MATERIAL FOR THIS TASK Start Marker

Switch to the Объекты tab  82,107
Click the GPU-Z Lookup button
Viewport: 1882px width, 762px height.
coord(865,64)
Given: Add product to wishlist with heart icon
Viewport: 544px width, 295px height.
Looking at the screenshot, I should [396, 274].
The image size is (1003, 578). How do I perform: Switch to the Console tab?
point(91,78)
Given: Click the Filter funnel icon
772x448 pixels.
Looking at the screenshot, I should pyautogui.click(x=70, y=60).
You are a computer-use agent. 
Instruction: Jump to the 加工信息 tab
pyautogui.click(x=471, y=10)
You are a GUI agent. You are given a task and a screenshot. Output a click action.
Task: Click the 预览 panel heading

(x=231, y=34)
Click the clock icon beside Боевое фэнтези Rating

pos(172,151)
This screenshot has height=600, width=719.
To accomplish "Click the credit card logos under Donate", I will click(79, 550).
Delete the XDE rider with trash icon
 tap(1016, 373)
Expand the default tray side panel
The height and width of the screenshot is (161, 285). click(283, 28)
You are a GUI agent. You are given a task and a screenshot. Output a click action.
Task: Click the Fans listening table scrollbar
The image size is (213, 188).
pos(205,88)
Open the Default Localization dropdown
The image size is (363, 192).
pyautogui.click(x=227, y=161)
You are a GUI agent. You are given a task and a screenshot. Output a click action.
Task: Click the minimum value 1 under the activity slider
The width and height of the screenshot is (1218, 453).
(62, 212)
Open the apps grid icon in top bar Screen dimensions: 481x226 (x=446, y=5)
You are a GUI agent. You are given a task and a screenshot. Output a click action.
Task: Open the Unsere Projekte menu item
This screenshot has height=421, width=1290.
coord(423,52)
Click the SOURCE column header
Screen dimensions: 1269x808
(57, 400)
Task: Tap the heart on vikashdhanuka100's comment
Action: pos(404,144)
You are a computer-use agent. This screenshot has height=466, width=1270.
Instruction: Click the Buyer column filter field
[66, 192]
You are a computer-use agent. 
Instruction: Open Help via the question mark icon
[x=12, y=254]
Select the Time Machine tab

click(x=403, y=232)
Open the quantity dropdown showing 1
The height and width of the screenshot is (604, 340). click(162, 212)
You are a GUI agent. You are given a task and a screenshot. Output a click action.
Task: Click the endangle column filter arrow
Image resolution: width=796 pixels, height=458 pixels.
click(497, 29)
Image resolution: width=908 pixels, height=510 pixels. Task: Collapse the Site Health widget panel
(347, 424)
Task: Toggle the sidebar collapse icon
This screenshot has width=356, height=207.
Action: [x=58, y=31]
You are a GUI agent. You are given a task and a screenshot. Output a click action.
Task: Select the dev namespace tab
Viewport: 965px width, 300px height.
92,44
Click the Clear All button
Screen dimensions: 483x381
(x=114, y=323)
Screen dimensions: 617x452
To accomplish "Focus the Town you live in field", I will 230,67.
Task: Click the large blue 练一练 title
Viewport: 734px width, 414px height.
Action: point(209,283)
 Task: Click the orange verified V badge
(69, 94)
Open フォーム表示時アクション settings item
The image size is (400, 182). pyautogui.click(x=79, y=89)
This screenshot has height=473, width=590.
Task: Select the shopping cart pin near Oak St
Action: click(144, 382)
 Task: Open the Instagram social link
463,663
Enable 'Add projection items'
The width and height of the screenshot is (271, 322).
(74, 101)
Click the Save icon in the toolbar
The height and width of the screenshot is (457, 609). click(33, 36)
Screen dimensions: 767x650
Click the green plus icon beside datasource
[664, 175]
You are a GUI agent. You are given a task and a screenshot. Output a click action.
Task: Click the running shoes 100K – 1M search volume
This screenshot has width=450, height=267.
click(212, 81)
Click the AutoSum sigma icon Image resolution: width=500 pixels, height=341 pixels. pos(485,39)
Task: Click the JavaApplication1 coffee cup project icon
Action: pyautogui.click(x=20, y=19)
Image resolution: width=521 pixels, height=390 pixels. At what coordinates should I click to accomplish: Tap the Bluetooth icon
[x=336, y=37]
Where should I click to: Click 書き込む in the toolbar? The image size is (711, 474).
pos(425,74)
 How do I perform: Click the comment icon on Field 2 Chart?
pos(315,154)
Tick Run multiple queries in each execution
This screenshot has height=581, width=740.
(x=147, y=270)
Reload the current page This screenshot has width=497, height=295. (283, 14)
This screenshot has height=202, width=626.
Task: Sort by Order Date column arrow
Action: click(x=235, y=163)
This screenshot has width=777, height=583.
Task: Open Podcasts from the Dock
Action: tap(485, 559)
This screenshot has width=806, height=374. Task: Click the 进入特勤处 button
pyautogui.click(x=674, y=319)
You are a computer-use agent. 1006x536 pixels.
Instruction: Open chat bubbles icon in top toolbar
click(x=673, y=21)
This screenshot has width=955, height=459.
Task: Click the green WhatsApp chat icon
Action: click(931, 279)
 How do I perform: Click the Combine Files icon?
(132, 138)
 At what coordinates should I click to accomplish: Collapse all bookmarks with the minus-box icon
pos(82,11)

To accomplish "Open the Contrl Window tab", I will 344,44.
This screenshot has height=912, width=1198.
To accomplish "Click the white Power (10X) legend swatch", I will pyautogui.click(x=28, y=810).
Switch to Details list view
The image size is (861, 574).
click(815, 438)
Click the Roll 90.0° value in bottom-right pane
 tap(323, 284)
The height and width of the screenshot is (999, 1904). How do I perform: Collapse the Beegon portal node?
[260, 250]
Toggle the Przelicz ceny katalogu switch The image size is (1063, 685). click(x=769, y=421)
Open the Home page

MATERIAL FOR THIS TASK End Marker

PROMPT
Take the listing above and write it out again exactly.

RESULT FOR THIS TASK
Switch to the Объекты tab  82,107
Click the GPU-Z Lookup button
Viewport: 1882px width, 762px height.
coord(865,64)
Given: Add product to wishlist with heart icon
Viewport: 544px width, 295px height.
Looking at the screenshot, I should [396, 274].
The image size is (1003, 578). How do I perform: Switch to the Console tab?
point(91,78)
Given: Click the Filter funnel icon
772x448 pixels.
Looking at the screenshot, I should pyautogui.click(x=70, y=60).
You are a computer-use agent. 
Instruction: Jump to the 加工信息 tab
pyautogui.click(x=471, y=10)
You are a GUI agent. You are given a task and a screenshot. Output a click action.
Task: Click the 预览 panel heading

(x=231, y=34)
Click the clock icon beside Боевое фэнтези Rating

pos(172,151)
This screenshot has height=600, width=719.
To accomplish "Click the credit card logos under Donate", I will click(79, 550).
Delete the XDE rider with trash icon
 tap(1016, 373)
Expand the default tray side panel
The height and width of the screenshot is (161, 285). click(283, 28)
You are a GUI agent. You are given a task and a screenshot. Output a click action.
Task: Click the Fans listening table scrollbar
The image size is (213, 188).
pos(205,88)
Open the Default Localization dropdown
The image size is (363, 192).
pyautogui.click(x=227, y=161)
You are a GUI agent. You are given a task and a screenshot. Output a click action.
Task: Click the minimum value 1 under the activity slider
The width and height of the screenshot is (1218, 453).
(62, 212)
Open the apps grid icon in top bar Screen dimensions: 481x226 (x=446, y=5)
You are a GUI agent. You are given a task and a screenshot. Output a click action.
Task: Open the Unsere Projekte menu item
This screenshot has height=421, width=1290.
coord(423,52)
Click the SOURCE column header
Screen dimensions: 1269x808
(57, 400)
Task: Tap the heart on vikashdhanuka100's comment
Action: pos(404,144)
You are a computer-use agent. This screenshot has height=466, width=1270.
Instruction: Click the Buyer column filter field
[66, 192]
You are a computer-use agent. 
Instruction: Open Help via the question mark icon
[x=12, y=254]
Select the Time Machine tab

click(x=403, y=232)
Open the quantity dropdown showing 1
The height and width of the screenshot is (604, 340). click(162, 212)
You are a GUI agent. You are given a task and a screenshot. Output a click action.
Task: Click the endangle column filter arrow
Image resolution: width=796 pixels, height=458 pixels.
click(497, 29)
Image resolution: width=908 pixels, height=510 pixels. Task: Collapse the Site Health widget panel
(347, 424)
Task: Toggle the sidebar collapse icon
This screenshot has width=356, height=207.
Action: [x=58, y=31]
You are a GUI agent. You are given a task and a screenshot. Output a click action.
Task: Select the dev namespace tab
Viewport: 965px width, 300px height.
92,44
Click the Clear All button
Screen dimensions: 483x381
(x=114, y=323)
Screen dimensions: 617x452
To accomplish "Focus the Town you live in field", I will 230,67.
Task: Click the large blue 练一练 title
Viewport: 734px width, 414px height.
Action: point(209,283)
 Task: Click the orange verified V badge
(69, 94)
Open フォーム表示時アクション settings item
The image size is (400, 182). pyautogui.click(x=79, y=89)
This screenshot has height=473, width=590.
Task: Select the shopping cart pin near Oak St
Action: click(144, 382)
 Task: Open the Instagram social link
463,663
Enable 'Add projection items'
The width and height of the screenshot is (271, 322).
(74, 101)
Click the Save icon in the toolbar
The height and width of the screenshot is (457, 609). click(33, 36)
Screen dimensions: 767x650
Click the green plus icon beside datasource
[664, 175]
You are a GUI agent. You are given a task and a screenshot. Output a click action.
Task: Click the running shoes 100K – 1M search volume
This screenshot has width=450, height=267.
click(212, 81)
Click the AutoSum sigma icon Image resolution: width=500 pixels, height=341 pixels. pos(485,39)
Task: Click the JavaApplication1 coffee cup project icon
Action: pyautogui.click(x=20, y=19)
Image resolution: width=521 pixels, height=390 pixels. At what coordinates should I click to accomplish: Tap the Bluetooth icon
[x=336, y=37]
Where should I click to: Click 書き込む in the toolbar? The image size is (711, 474).
pos(425,74)
 How do I perform: Click the comment icon on Field 2 Chart?
pos(315,154)
Tick Run multiple queries in each execution
This screenshot has height=581, width=740.
(x=147, y=270)
Reload the current page This screenshot has width=497, height=295. (283, 14)
This screenshot has height=202, width=626.
Task: Sort by Order Date column arrow
Action: click(x=235, y=163)
This screenshot has width=777, height=583.
Task: Open Podcasts from the Dock
Action: tap(485, 559)
This screenshot has width=806, height=374. Task: Click the 进入特勤处 button
pyautogui.click(x=674, y=319)
You are a computer-use agent. 1006x536 pixels.
Instruction: Open chat bubbles icon in top toolbar
click(x=673, y=21)
This screenshot has width=955, height=459.
Task: Click the green WhatsApp chat icon
Action: click(931, 279)
 How do I perform: Click the Combine Files icon?
(132, 138)
 At what coordinates should I click to accomplish: Collapse all bookmarks with the minus-box icon
pos(82,11)

To accomplish "Open the Contrl Window tab", I will 344,44.
This screenshot has height=912, width=1198.
To accomplish "Click the white Power (10X) legend swatch", I will pyautogui.click(x=28, y=810).
Switch to Details list view
The image size is (861, 574).
click(815, 438)
Click the Roll 90.0° value in bottom-right pane
 tap(323, 284)
The height and width of the screenshot is (999, 1904). How do I perform: Collapse the Beegon portal node?
[260, 250]
Toggle the Przelicz ceny katalogu switch The image size is (1063, 685). click(x=769, y=421)
Open the Home page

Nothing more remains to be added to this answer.